From the end of the section on “Occupation and Collaboration in Europe, 1939-1943.” Michael Burleigh’s HISTORY OF THE THIRD REICH (Macmillan, 2001) is a good read. Here is just a sample of why I am plowing through this very long book, with candid opinions that I have rarely seen in other such histories (with the exception of an earlier book, co-authored with Wolfgang Wippermann, THE RACIAL STATE):
[Burleigh, p.481:] “How might this most transient of modern empires be viewed in the longer perspective which separates us from other empires, both ancient and modern? The Nazi empire was created by violence, lived by violence, and was destroyed than violence. In contrast to other empires created by armed might, which bequeathed art and literature that are still widely admired, or administrations, customs, languages and legal codes that Europeans and non-Europeans still adhere to, from Ireland to India, the tawdry Nazi anti-civilization left nothing of any worth behind, except perhaps its contemporary synonym for human evil. Nazism’s material remains number a few third-rate buildings, for Albert Speer was hardly Bernini, Wren, or Lutyens, concrete coastal fortifications too dense to destroy, and the wooden huts, wind-swept parade grounds, watchtowers, and barbed wire of the concentration camps, which are paradoxically restored, rather than left to rot and rust.

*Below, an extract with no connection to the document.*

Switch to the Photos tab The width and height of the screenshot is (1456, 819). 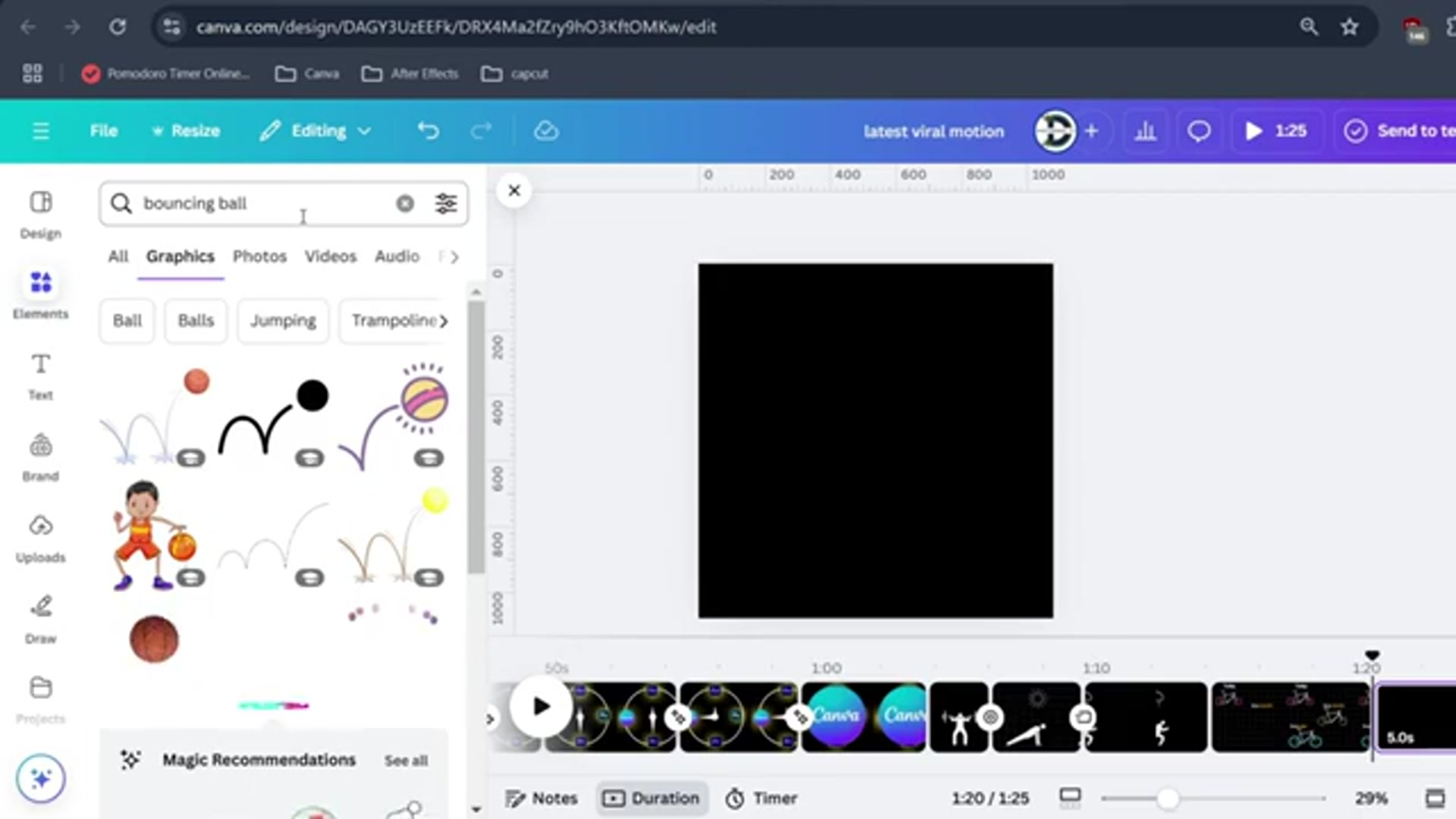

Nazism was literally ‘from nothing to nothing’: with its powerful imaginative afterlife curiously disembodied from its pitiful achievements. Rarely can an empire have existed about which nothing positive could be said, notwithstanding the happy memories of wartime tourism with which we began. Even in the limited terms of its own aesthetic politics, the Nazi ‘New Order’ was merely the universalization of ugliness.”
Have we entirely escaped the universalization of ugliness?
So shall ISIS leave nothing behind.
Comment by harryschell — October 2, 2014 @ 10:22 pm |
Nor Iran, which is a much bigger threat.